Maynard elected physician-assisted suicide because she knew she would not be cured. The only treatment available to her would have diminished her quality of life even further. Stage-four brain cancer has only one outcome, and it’s not an easy way to die. If Maynard would have chosen to live, she would have suffered from seizures, head and neck pain, and stroke-like symptoms. Her mind would have been eaten away by the cancer before the rest of her body shut down.
In order to have access to the Death with Dignity Act, Maynard moved to Oregon, from her home, in California. This law allows terminally ill, mentally competent adult residents to request a prescription to quicken their deaths. Oregon, Vermont, Washington, and in certain cases, New Mexico and Montana, are the only states to offer this service.
People die every day from cancer. People have elected to die in these states before, so why did this story make national news?
Maybe it was because Brittany Maynard was a beautiful young newlywed trying to have a family. It made news because she partnered with a nonprofit organization to raise awareness. It made news because she chose to die with some dignity and peace, but people told her it’s a sin to commit suicide.
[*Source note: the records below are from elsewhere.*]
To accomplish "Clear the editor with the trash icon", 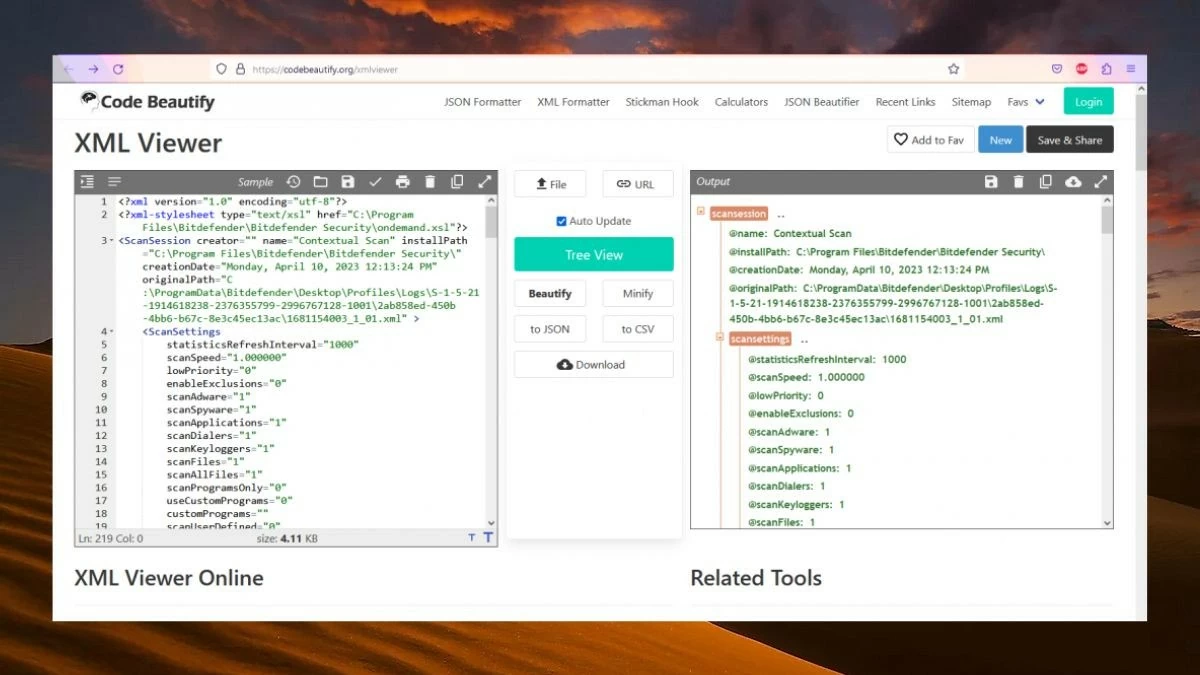I will (430, 181).
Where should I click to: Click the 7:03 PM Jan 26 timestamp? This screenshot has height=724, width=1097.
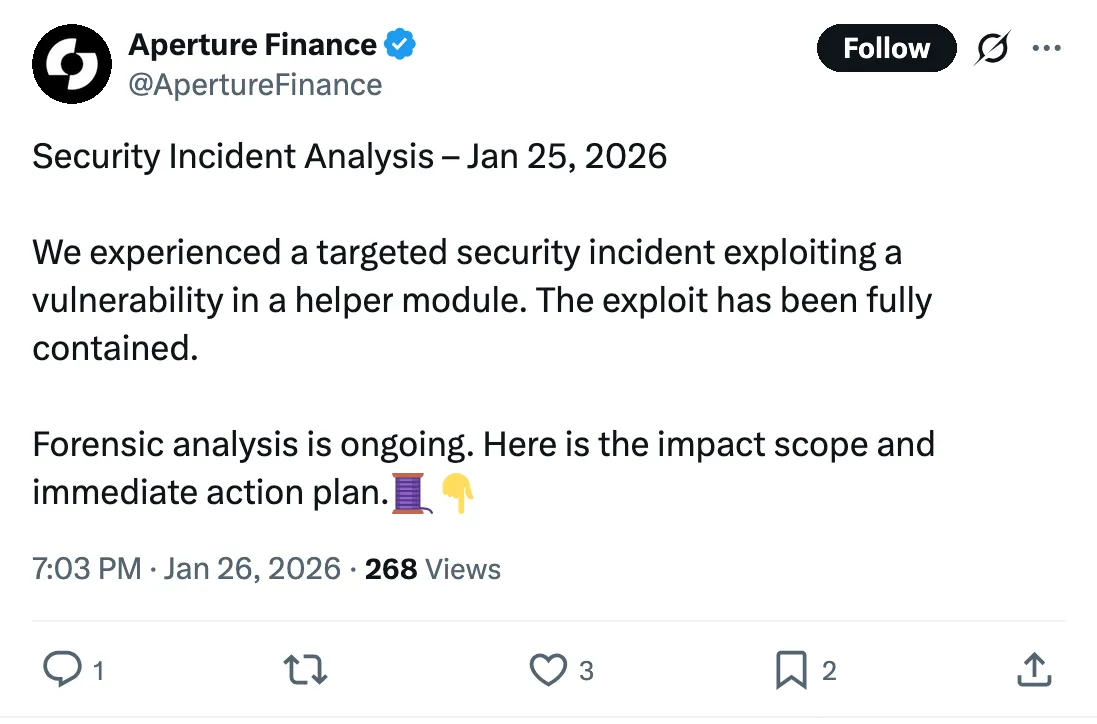click(186, 569)
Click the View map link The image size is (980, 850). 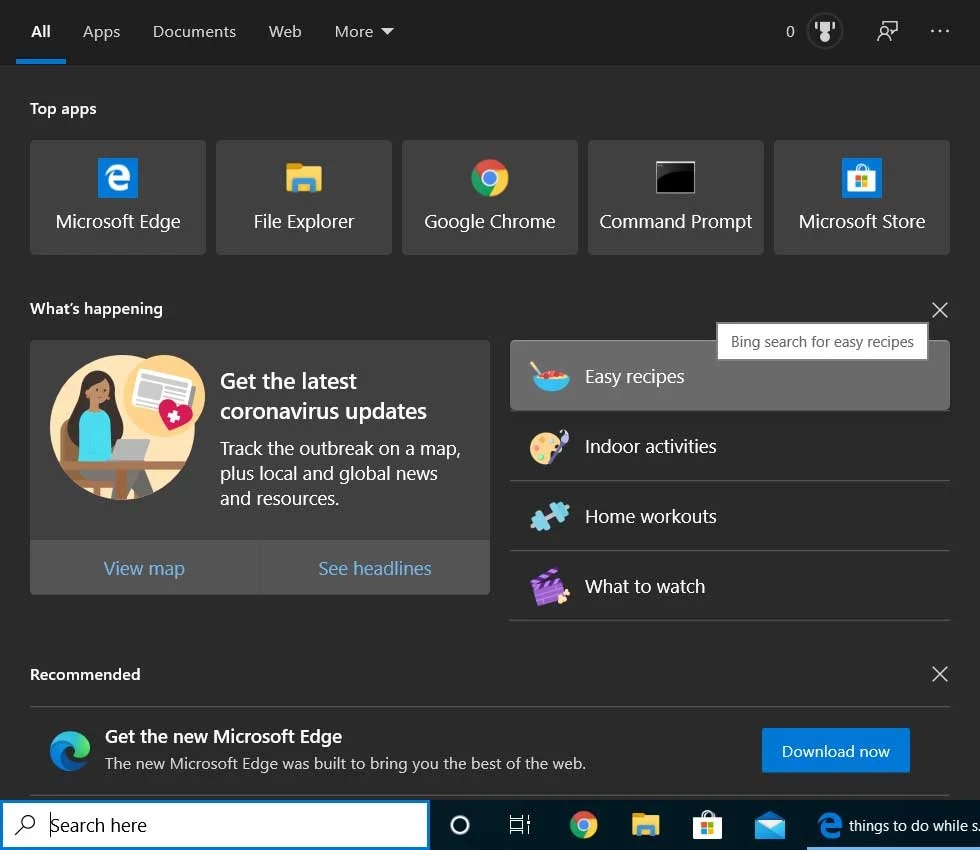point(144,568)
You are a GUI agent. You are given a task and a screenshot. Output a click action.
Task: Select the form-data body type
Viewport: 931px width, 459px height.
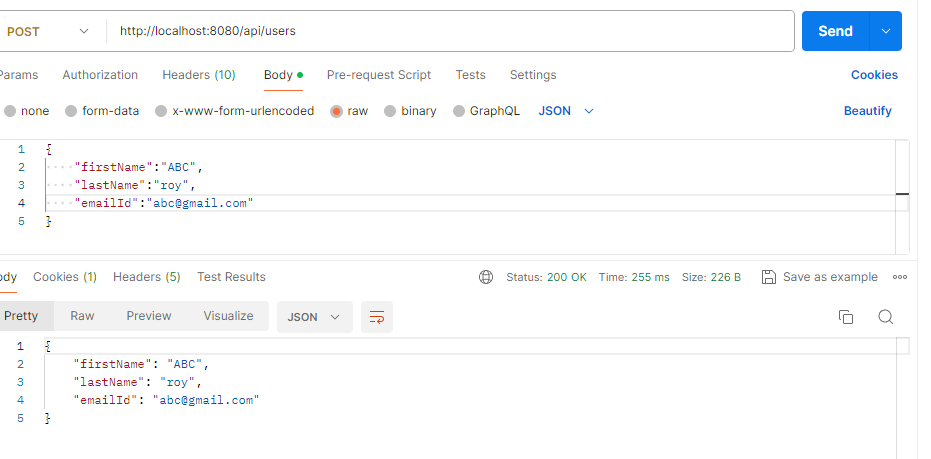71,111
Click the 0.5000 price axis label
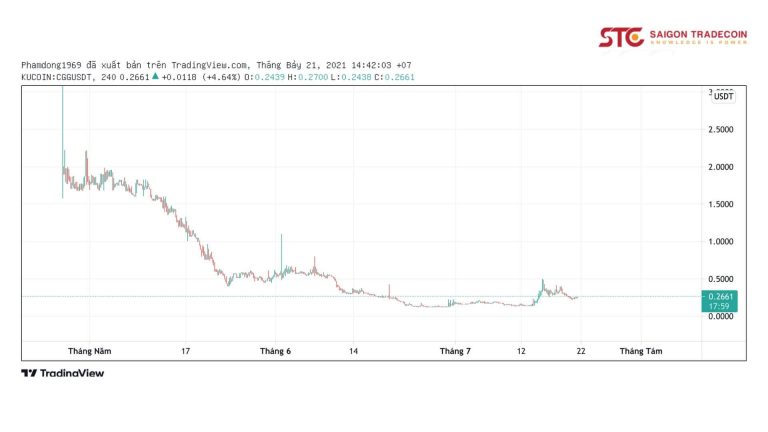Viewport: 768px width, 432px height. pyautogui.click(x=722, y=279)
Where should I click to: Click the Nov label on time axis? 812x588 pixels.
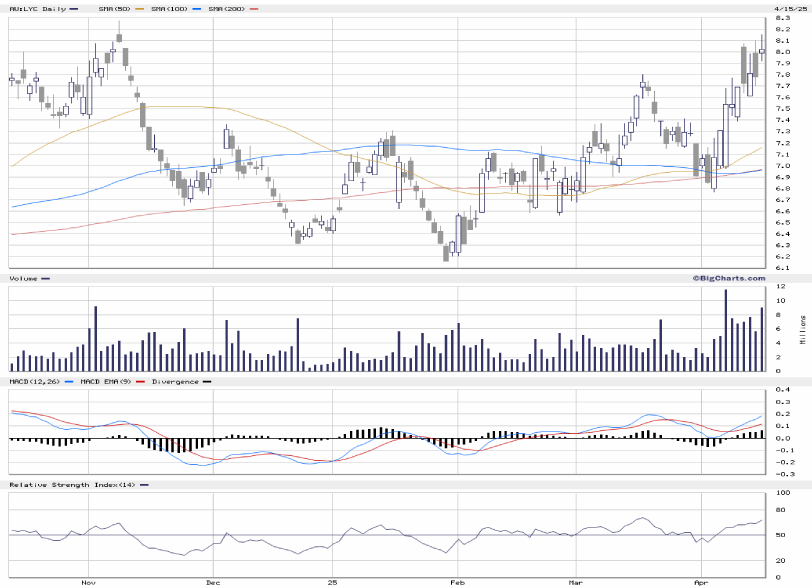tap(88, 580)
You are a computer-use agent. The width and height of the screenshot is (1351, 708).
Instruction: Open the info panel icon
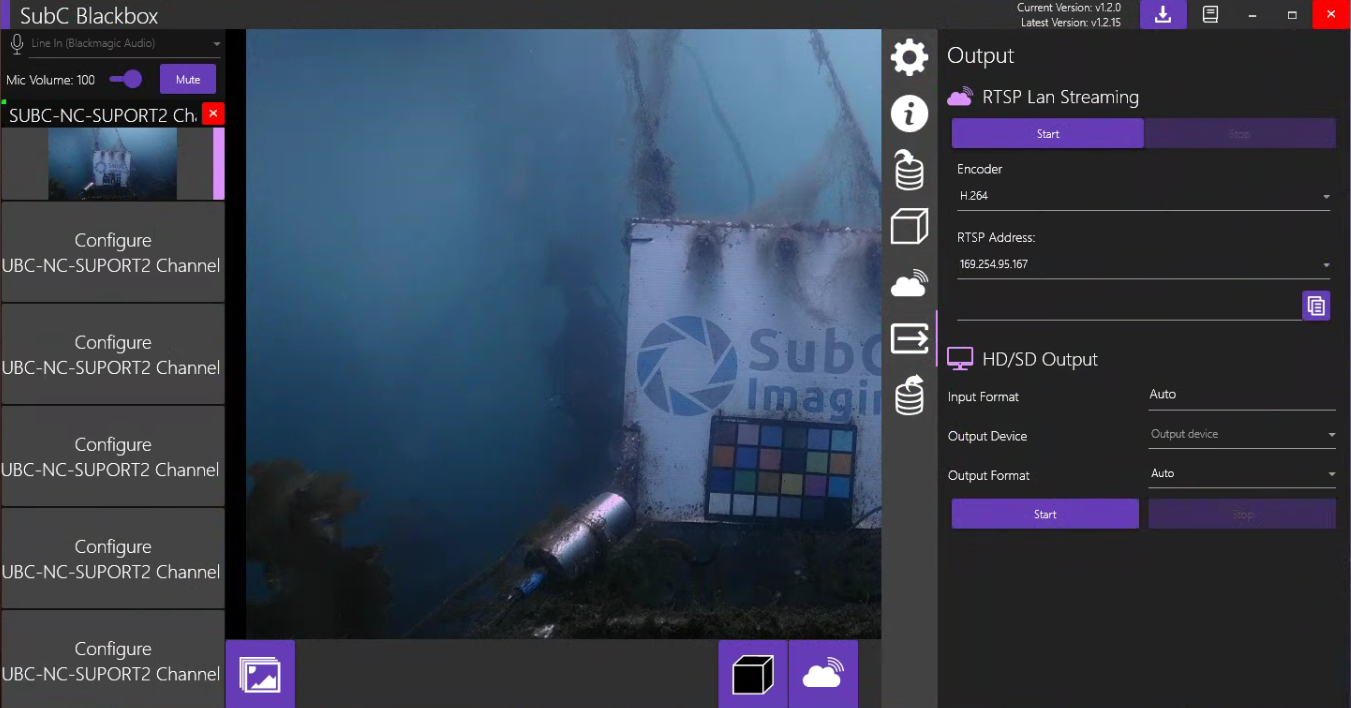[909, 114]
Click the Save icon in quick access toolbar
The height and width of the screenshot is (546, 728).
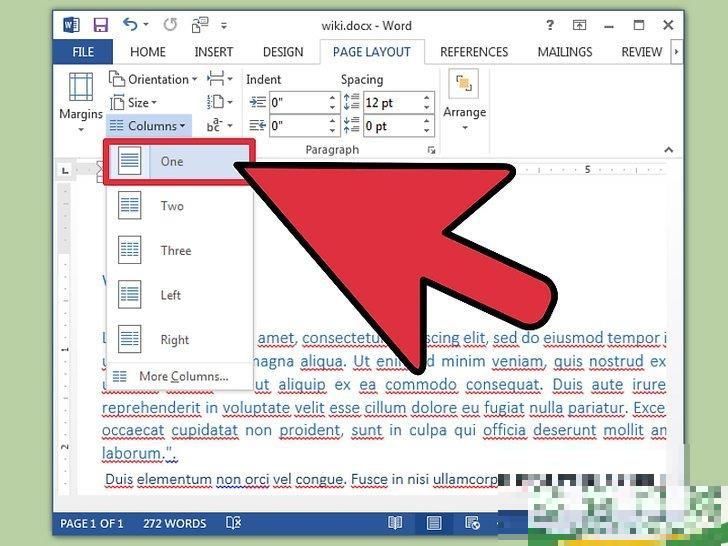[x=100, y=24]
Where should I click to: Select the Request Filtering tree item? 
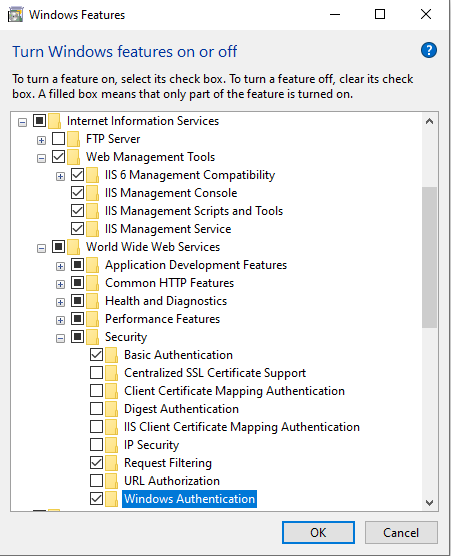pyautogui.click(x=168, y=463)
In an interview with C.N.N., Maynard said, “I’m not killing myself. Cancer is killing me.”
I’ve heard a lot of people say they would or wouldn’t do what Maynard did. Sometimes the reason is deliberate, but most of the time it isn’t. I hate when people say “what if” about a situation that they know nothing, but I’ll admit that I do it too.
So would I do it?
Yes. If my alternative was to die a painful death that would have me wither to a lifeless body, I think I would. Of course, that’s hard to say for sure.
I’ve watched people die from cancer. I’ve watched them lose their hair and weight until they became bones covered in skin. I’ve watched them curl in on themselves in a hospital bed, too weak even to open their eyes. I’ve seen people after strokes struggle to rebuild themselves and ultimately give up and wait for death. I’ve watched people have seizures. I’ve watched people suffer. I’ve watched families suffer while they stood by and watched the person they love deteriorate. It doesn’t interest me.
For a few months of my own life, I lived in a bed, unable to walk from the pain that started in my back and radiated down my legs. It felt like liquid metal being poured through my veins and encasing me. I often asked my doctors to cut my legs off. I asked for any relief, and I was given none. Thinking back on that experience, it convinces me I would ask for physician-assisted suicide if I was ever terminally ill. In this last situation, I wasn’t terminally ill. I knew there would be relief someday, but if I knew it wouldn’t get better, if it would only get worse, then I would elect to die with dignity. I would elect to choose when, so I could say goodbye to the people I love and let them see me as myself, not the hollow shell that is left.
I’m sure some of you are thinking that I have no respect for human life, for the miracle that we are given. I’m sure some say that I’m suicidal for thinking this way or that I would go to hell for this sin. That’s fine. I respect your opinion, even if I don’t agree with it. I understand the value of a human life, of any life, and I would never choose to end a life that wasn’t already ending. I choose dignity, but I don’t choose suffering. I choose life, but I don’t choose a life in which I’m not myself.
Everyone has the right to choose how to die when suffering from a terminal disease. Maynard had to uproot herself and her family from her home and move to another state to be able to carry out her wish to die peacefully. Is that right? She was already dying, and she had to leave everything she knew behind her. The Death with Dignity Act should be available in every state, so that even if you personally don’t want to use it, somebody who does can.
Having said that, I hope you will share your opinions with me. Start a well-thought-out and respectful conversation with me and each other.